All lines from the one containing "News [textbox] (56, 1005)" through the end of the material are to be given back exactly, without pictures.

────────────────────

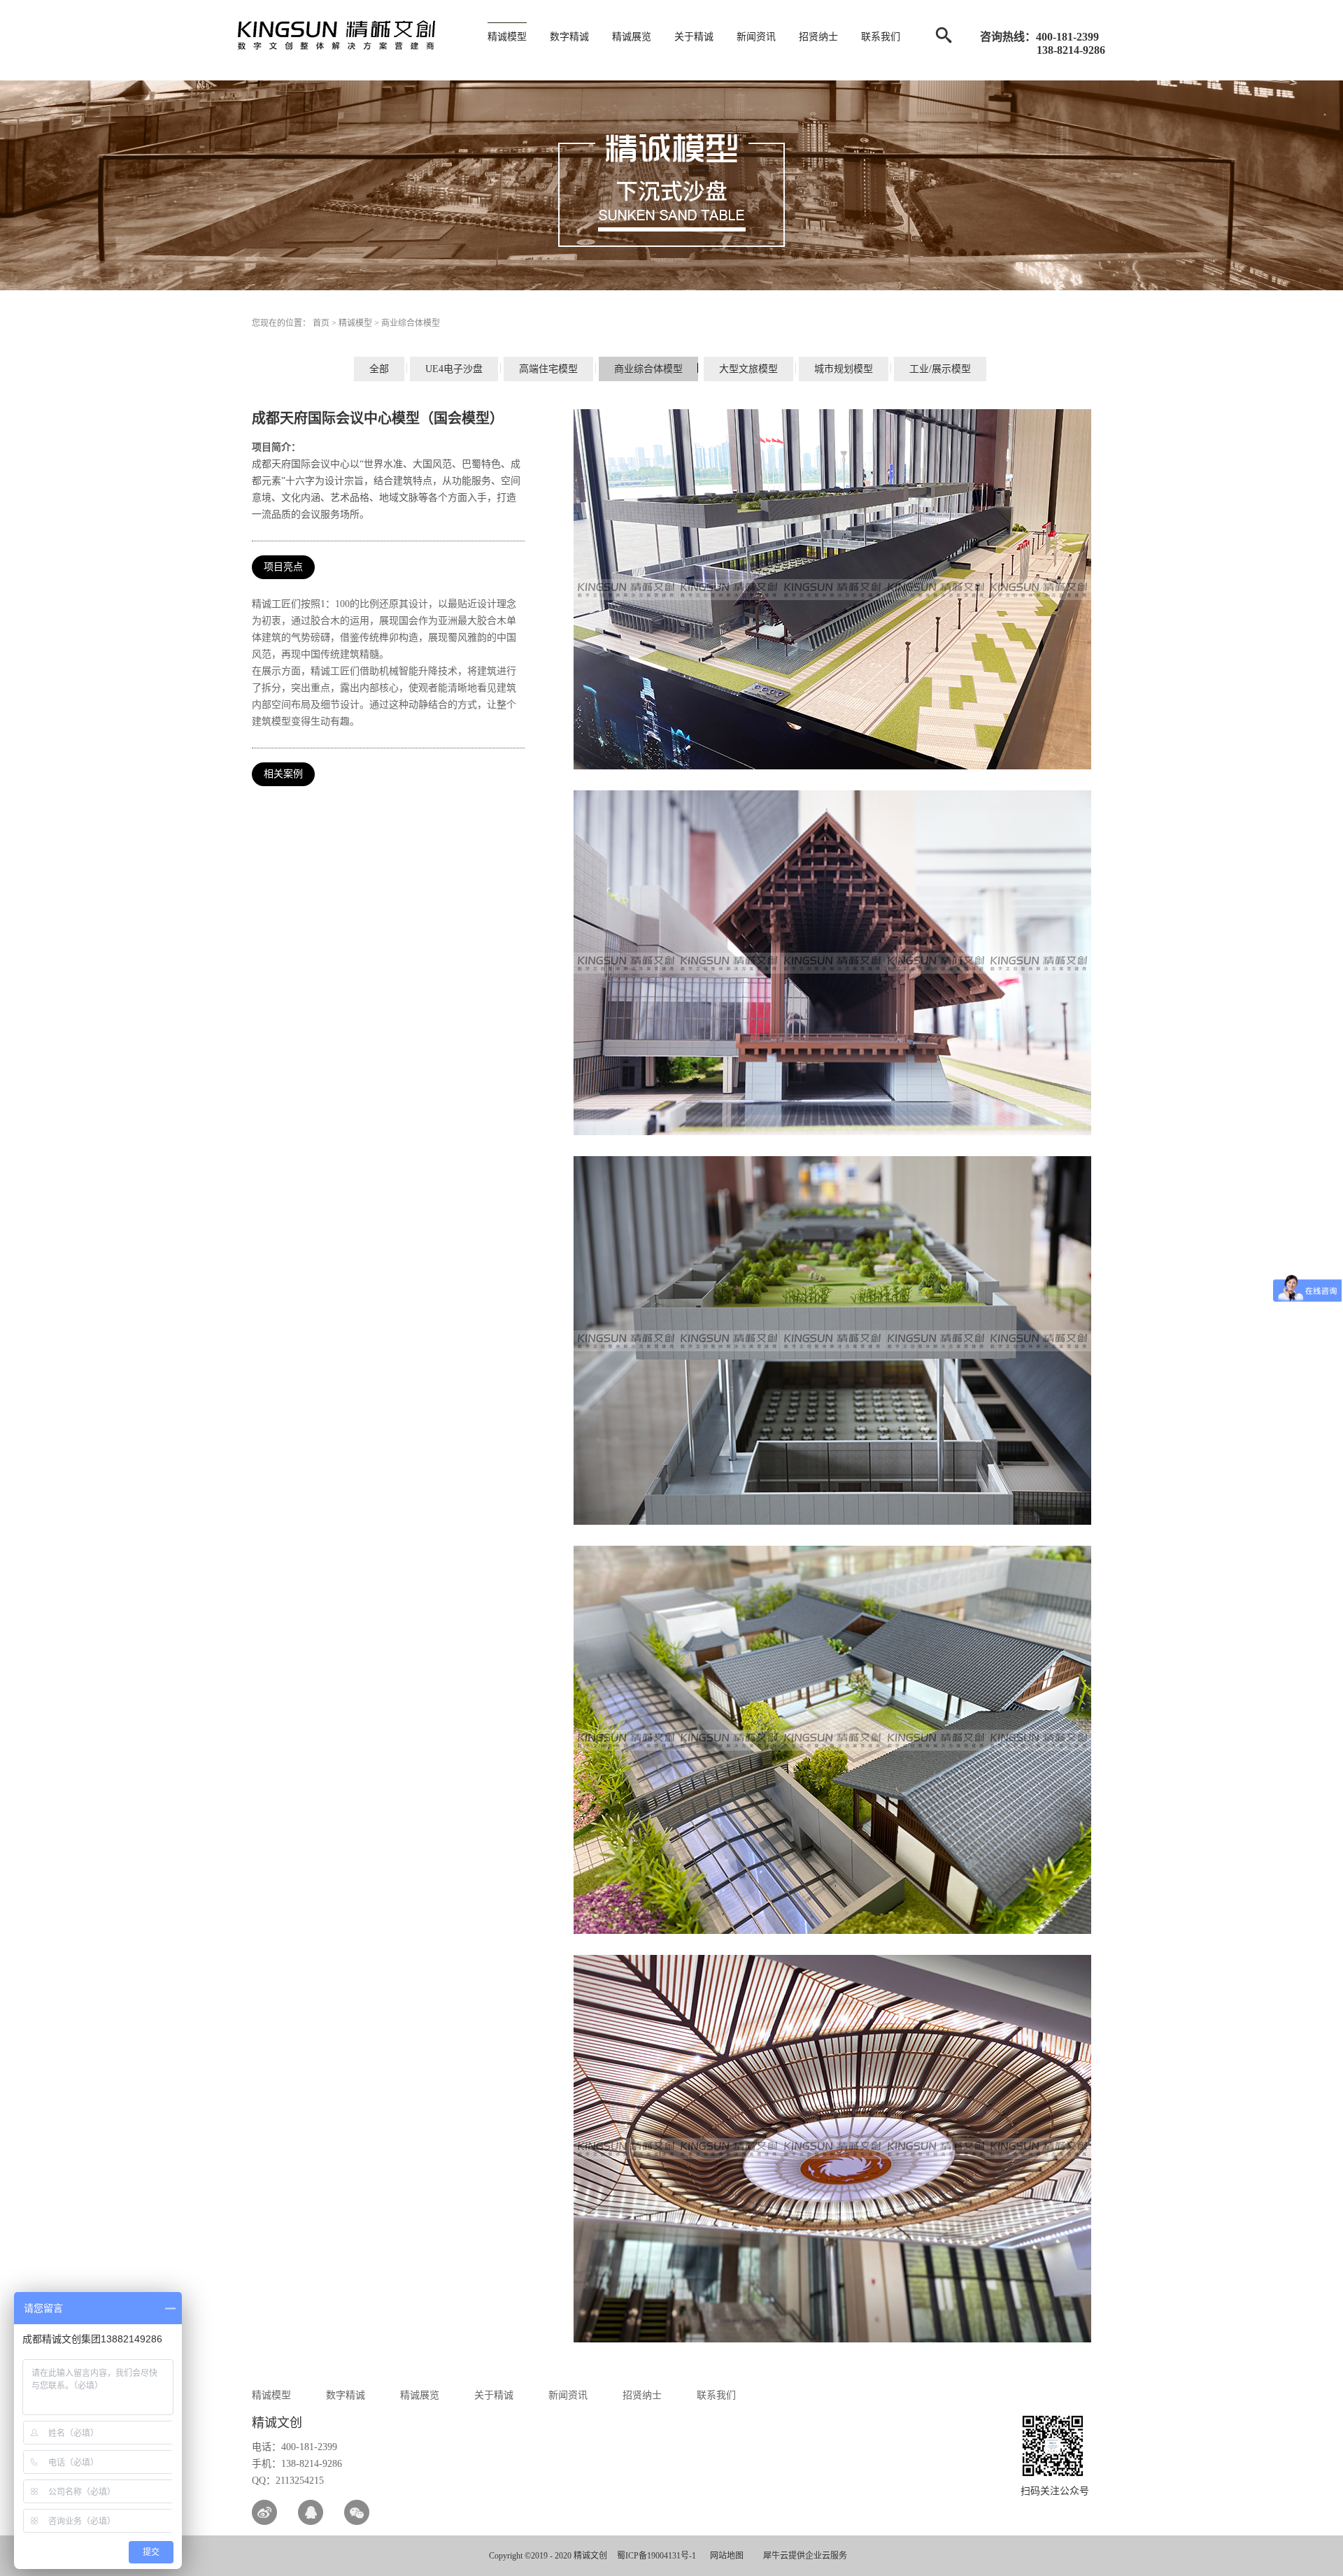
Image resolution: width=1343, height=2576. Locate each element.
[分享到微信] (356, 2512)
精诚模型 (355, 323)
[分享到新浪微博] (264, 2512)
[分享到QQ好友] (310, 2512)
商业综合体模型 (410, 323)
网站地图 (725, 2556)
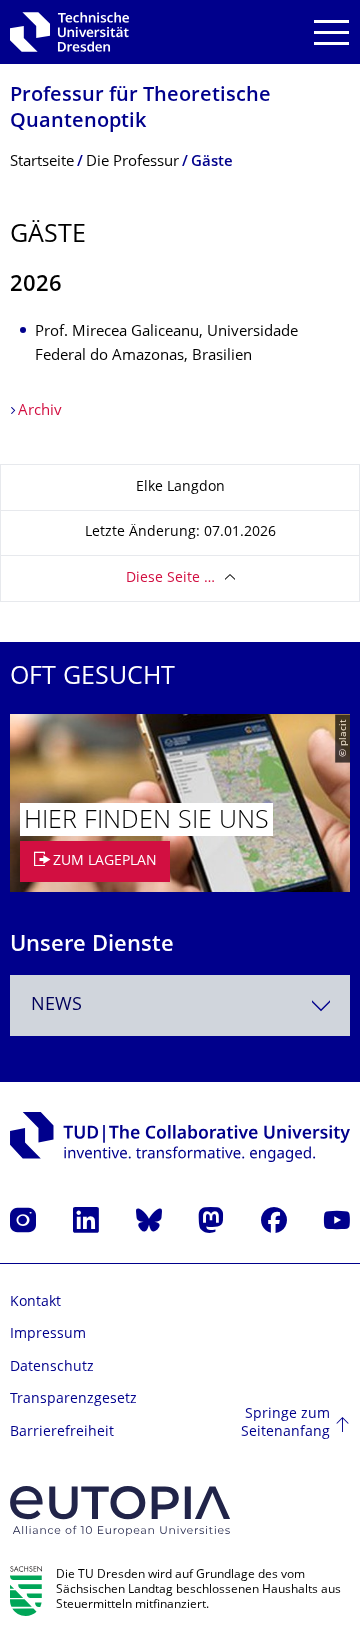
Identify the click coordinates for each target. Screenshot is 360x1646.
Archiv (40, 411)
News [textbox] (56, 1005)
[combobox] (180, 1005)
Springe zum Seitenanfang (285, 1423)
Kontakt (35, 1302)
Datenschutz (52, 1367)
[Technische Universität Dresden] (69, 32)
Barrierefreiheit (62, 1432)
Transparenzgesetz (73, 1399)
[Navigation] (331, 32)
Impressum (48, 1334)
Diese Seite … (170, 578)
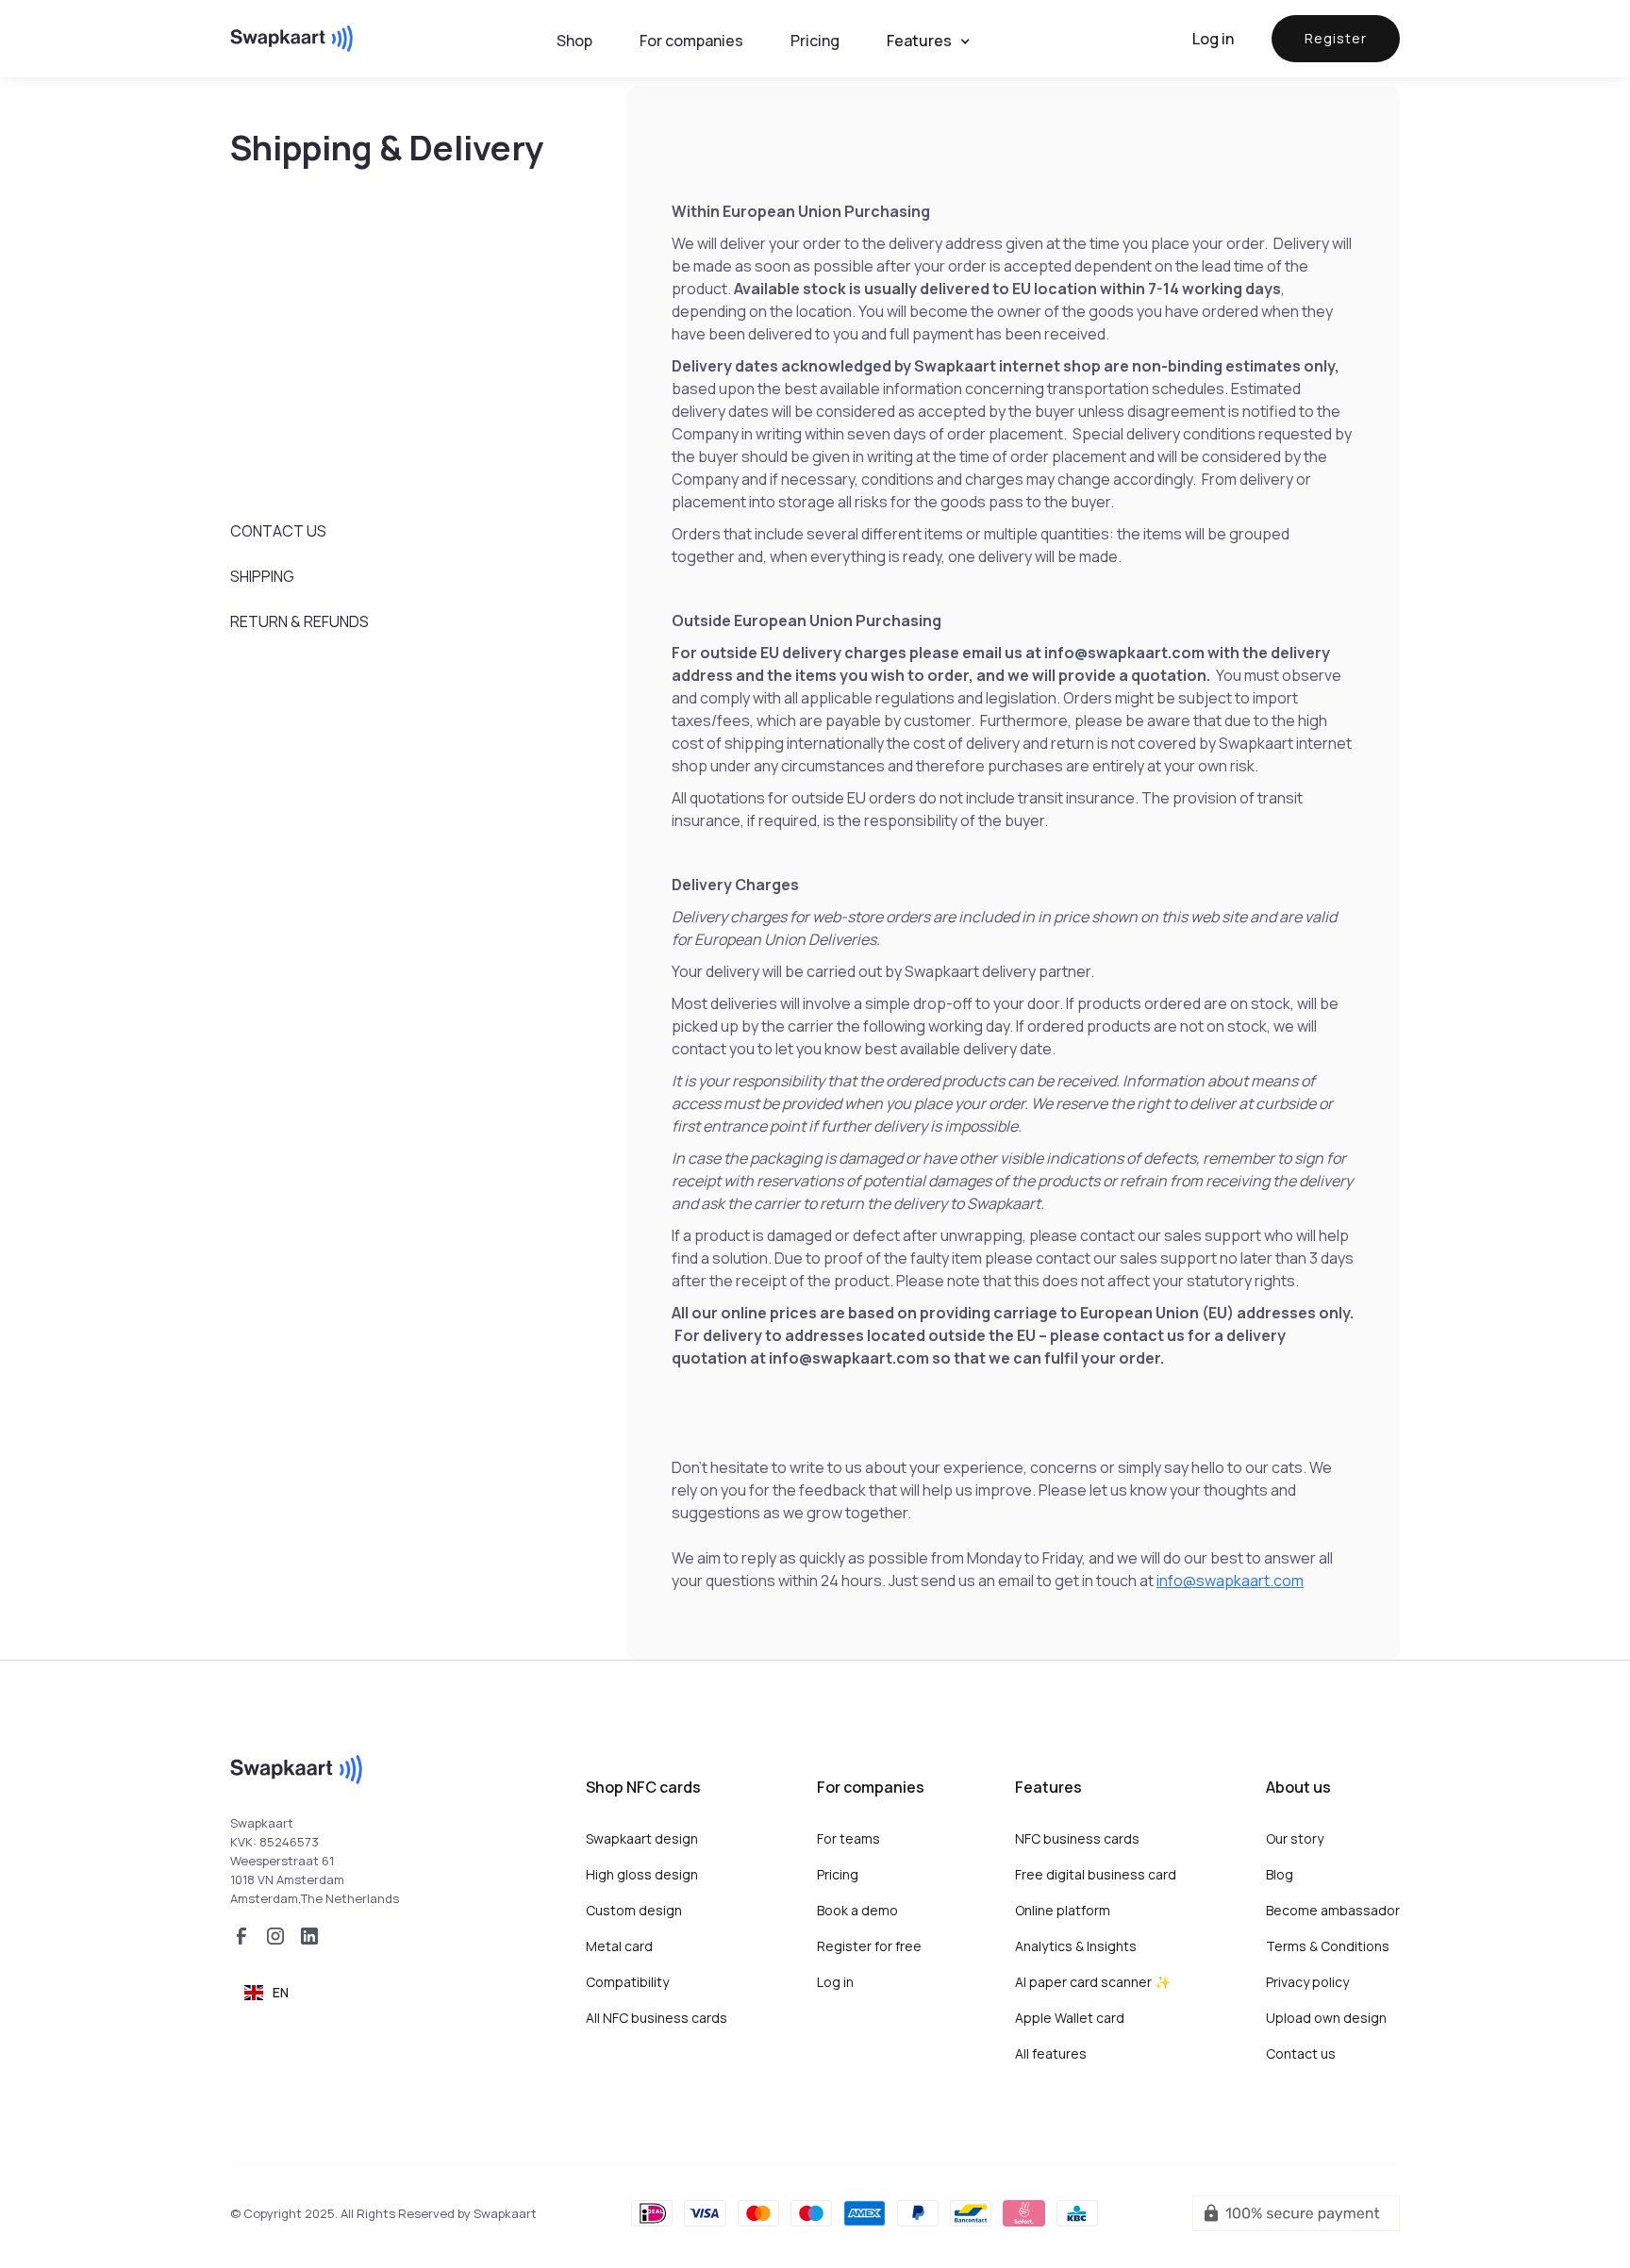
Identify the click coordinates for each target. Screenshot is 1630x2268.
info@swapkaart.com (1230, 1580)
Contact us (1301, 2053)
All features (1051, 2053)
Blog (1279, 1874)
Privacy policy (1307, 1982)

────────────────────

* **Response area**:
News [textbox] (56, 1005)
[combobox] (180, 1005)
Springe zum Seitenanfang (285, 1423)
Kontakt (35, 1302)
Datenschutz (52, 1367)
[Technische Universität Dresden] (69, 32)
Barrierefreiheit (62, 1432)
Transparenzgesetz (73, 1399)
[Navigation] (331, 32)
Impressum (48, 1334)
Diese Seite … (170, 578)
Identify the click coordinates for each target. Screenshot is 1630x2268.
info@swapkaart.com (1230, 1580)
Contact us (1301, 2053)
All features (1051, 2053)
Blog (1279, 1874)
Privacy policy (1307, 1982)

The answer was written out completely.